RECORDS FOR THE EXERCISE:
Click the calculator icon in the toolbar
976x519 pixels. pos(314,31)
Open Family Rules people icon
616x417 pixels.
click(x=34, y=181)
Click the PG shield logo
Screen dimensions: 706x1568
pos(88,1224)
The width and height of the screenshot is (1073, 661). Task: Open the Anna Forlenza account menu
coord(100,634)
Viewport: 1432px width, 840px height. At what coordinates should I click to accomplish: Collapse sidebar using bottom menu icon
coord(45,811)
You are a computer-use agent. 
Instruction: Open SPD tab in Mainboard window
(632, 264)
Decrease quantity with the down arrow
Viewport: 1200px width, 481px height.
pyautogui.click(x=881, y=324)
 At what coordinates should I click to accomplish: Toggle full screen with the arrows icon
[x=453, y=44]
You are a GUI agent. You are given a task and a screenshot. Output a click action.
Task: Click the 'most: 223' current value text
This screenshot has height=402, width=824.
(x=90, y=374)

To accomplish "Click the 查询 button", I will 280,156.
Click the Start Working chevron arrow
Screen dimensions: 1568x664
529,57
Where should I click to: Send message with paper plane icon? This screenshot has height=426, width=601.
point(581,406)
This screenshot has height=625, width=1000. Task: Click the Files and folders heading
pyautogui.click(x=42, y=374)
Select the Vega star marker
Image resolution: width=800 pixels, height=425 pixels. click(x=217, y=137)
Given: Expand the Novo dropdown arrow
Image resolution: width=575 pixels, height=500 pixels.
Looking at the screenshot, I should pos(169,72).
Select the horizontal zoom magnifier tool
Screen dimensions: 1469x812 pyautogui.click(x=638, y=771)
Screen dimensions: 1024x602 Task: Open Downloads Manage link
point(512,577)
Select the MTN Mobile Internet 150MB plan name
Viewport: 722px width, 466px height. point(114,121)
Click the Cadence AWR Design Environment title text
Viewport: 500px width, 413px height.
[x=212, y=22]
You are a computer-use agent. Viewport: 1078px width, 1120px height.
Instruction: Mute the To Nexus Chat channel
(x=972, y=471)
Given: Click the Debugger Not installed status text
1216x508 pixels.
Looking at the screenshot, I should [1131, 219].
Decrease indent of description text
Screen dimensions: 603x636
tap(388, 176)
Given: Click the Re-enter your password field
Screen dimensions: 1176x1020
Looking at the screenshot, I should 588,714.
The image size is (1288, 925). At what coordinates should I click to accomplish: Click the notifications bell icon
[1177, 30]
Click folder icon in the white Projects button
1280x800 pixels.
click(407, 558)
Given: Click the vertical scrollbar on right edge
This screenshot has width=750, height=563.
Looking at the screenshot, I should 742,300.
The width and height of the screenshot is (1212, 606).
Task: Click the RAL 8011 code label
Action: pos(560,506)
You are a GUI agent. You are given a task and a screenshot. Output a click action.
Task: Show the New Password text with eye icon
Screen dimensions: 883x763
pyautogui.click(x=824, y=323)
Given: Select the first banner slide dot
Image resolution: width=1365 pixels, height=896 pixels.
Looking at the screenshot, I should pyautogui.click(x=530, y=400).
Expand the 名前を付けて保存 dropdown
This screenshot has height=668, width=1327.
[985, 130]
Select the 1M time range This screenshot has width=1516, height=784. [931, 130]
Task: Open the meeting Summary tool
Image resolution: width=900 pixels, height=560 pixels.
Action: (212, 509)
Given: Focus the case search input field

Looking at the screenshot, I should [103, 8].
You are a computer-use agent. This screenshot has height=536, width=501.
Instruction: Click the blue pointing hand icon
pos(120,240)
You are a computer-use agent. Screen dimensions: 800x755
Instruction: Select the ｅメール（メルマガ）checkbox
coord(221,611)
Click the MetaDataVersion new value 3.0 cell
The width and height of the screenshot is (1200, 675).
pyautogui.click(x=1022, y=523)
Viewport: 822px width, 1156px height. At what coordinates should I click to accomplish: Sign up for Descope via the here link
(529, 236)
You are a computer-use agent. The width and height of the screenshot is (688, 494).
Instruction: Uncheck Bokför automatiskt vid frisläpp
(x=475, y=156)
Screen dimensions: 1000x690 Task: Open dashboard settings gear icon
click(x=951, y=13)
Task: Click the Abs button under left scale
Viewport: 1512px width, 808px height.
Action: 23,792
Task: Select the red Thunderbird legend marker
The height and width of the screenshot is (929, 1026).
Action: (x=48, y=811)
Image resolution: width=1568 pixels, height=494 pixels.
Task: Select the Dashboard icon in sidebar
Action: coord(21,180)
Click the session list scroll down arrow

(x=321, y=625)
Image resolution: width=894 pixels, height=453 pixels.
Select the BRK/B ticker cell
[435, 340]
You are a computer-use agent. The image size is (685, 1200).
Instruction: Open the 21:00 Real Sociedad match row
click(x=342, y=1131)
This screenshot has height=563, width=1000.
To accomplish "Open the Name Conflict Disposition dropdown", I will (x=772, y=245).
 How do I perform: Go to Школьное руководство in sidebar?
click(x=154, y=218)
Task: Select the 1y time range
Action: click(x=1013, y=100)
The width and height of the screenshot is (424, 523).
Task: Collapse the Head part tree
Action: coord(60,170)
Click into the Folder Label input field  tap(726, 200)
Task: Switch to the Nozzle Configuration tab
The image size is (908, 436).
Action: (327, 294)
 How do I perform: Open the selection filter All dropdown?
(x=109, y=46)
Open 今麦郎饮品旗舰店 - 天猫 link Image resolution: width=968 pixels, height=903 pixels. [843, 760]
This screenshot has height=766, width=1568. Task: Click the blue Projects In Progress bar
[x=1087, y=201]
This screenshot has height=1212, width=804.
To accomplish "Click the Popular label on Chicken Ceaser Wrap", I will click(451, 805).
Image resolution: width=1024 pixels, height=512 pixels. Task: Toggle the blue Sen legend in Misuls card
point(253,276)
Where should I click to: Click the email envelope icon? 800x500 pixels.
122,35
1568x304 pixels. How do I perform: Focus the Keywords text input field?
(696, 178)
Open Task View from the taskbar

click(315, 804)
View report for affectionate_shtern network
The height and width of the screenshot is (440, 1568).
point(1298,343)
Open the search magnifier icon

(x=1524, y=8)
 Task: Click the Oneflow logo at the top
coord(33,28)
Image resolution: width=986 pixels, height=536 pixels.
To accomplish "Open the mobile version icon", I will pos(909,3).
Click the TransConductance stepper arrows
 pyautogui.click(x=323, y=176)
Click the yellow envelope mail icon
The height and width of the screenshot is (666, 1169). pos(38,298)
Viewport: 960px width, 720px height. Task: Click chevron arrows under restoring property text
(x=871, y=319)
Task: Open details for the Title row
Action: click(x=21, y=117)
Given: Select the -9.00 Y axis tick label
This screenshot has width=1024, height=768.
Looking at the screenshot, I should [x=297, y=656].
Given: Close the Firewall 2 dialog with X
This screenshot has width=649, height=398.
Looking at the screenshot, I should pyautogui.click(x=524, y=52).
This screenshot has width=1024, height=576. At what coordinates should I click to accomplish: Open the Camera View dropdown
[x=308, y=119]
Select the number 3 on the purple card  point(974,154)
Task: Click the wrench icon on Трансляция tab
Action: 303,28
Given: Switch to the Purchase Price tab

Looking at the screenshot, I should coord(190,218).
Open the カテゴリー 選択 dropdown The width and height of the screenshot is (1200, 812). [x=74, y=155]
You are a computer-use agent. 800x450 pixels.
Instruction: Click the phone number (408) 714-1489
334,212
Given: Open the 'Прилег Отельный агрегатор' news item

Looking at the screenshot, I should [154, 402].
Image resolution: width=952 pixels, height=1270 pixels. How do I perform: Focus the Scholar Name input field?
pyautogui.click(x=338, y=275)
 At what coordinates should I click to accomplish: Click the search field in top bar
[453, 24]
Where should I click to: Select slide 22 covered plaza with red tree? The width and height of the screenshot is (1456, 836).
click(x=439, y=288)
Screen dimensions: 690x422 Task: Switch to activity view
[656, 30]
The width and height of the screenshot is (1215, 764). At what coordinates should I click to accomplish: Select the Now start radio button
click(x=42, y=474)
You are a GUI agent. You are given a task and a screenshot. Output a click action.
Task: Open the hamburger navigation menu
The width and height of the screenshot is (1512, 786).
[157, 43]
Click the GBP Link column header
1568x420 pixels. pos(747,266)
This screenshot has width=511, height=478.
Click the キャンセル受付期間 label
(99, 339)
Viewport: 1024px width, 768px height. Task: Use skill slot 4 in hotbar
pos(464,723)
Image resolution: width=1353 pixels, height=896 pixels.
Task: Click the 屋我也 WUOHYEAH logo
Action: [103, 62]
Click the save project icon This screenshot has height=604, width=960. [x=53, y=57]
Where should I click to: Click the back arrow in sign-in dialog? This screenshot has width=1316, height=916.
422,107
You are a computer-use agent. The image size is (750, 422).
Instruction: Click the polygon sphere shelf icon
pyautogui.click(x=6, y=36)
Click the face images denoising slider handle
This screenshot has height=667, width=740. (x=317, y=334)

YOUR INSTRUCTIONS:
Arrange the lines of the records from the one containing "Click the yellow envelope mail icon" through the one containing "Looking at the screenshot, I should [x=297, y=656].", inclusive, as a numbered list, leaving out any blank lines.

EXERCISE RESPONSE:
1. Click the yellow envelope mail icon
2. The height and width of the screenshot is (666, 1169). pos(38,298)
3. Viewport: 960px width, 720px height. Task: Click chevron arrows under restoring property text
4. (x=871, y=319)
5. Task: Open details for the Title row
6. Action: click(x=21, y=117)
7. Given: Select the -9.00 Y axis tick label
8. This screenshot has width=1024, height=768.
9. Looking at the screenshot, I should [x=297, y=656].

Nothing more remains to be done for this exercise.